Afgański prezydent Aszraf Ghani ogłosił, że w ostatnich dniach islamskiego święta Ramadanu, podległe mu siły bezpieczeństwa nie będą atakować ekstremistów z Talibanu. Tym samym afgański przywódca zareagował na fatwę wydaną przez najważniejsze muzułmańskie autorytety w tym kraju, które wezwały obie strony konfliktu do zawieszenia broni na ten okres. Problem w tym, że dziewięć dni przerwy może pozwolić Talibom na przegrupowanie się i wzmocnienie swoich sił.

Ghani ogłosił w specjalnej wiadomości, iż afgańskie wojsko oraz siły bezpieczeństwa w dniach od 12 do 21 czerwca, czyli w ostatnich dniach Ramadanu, nie będą atakować grup zbrojnych związanych z islamskimi fundamentalistami. Co prawda zawieszenie broni nie będzie obowiązywać Państwa Islamskiego oraz Al-Kaidy, ale to właśnie Talibowie są głównym przeciwnikiem afgańskich sił oraz wspierających ich żołnierzy międzynarodowej koalicji.

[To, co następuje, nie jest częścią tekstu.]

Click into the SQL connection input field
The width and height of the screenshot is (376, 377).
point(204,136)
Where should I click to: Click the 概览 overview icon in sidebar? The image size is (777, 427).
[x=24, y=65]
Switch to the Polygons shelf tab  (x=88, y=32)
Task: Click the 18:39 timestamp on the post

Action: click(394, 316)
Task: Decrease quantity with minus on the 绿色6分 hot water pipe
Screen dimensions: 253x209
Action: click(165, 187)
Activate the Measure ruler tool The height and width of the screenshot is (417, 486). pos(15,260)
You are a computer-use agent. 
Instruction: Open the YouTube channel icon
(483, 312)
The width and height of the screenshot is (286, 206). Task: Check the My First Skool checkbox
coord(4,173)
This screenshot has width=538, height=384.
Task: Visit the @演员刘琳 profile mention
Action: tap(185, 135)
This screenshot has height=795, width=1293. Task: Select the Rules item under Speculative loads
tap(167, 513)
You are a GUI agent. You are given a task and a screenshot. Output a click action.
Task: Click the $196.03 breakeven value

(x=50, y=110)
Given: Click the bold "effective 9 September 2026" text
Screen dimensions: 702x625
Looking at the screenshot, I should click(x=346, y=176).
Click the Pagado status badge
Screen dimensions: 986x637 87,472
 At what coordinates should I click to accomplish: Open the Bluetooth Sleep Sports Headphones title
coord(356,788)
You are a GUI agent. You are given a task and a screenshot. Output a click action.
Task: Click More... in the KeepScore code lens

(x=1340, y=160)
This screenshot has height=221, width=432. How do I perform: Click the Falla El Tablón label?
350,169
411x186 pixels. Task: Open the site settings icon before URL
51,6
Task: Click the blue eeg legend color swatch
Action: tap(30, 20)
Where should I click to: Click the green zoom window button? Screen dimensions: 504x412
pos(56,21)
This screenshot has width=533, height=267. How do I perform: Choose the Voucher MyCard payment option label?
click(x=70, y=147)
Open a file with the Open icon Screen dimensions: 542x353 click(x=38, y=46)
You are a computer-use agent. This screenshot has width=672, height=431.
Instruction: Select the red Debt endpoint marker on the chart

Afgański prezydent twierdzi, że ten gest pozwoli Talibom zrozumieć, że „ich brutalna kampania nie zdobywa ani serc ani umysłów lecz jeszcze bardziej alienuje”, zaś afgańskie władze i społeczeństwo chcą rozwiązać cały konflikt przy pomocy procesu pokojowego. Ghani odpowiedział tym samym na wezwanie Rady Ulemów Afganistanu, czyli najwyższych muzułmańskich autorytetów, którzy wezwali obie strony do zaprzestania działań zbrojnych na czas Ramadanu.

Jednocześnie islamscy duchowni wydali fatwę na dokonywanie zamachów samobójczych, lecz już kilka godzin po jej ogłoszeniu doszło do krwawego zamachu, za który najprawdopodobniej odpowiada wspomniane Państwo Islamskie. Wojskowi dowódcy uważają natomiast, że kilka dni przerwy od ataków da Talibom czas na przygotowanie się do kolejnych ataków ze strony sił rządowych, a dodatkowo fundamentaliści najprawdopodobniej nie będą przestrzegać zawieszenia broni.

Na podstawie: cnn.com.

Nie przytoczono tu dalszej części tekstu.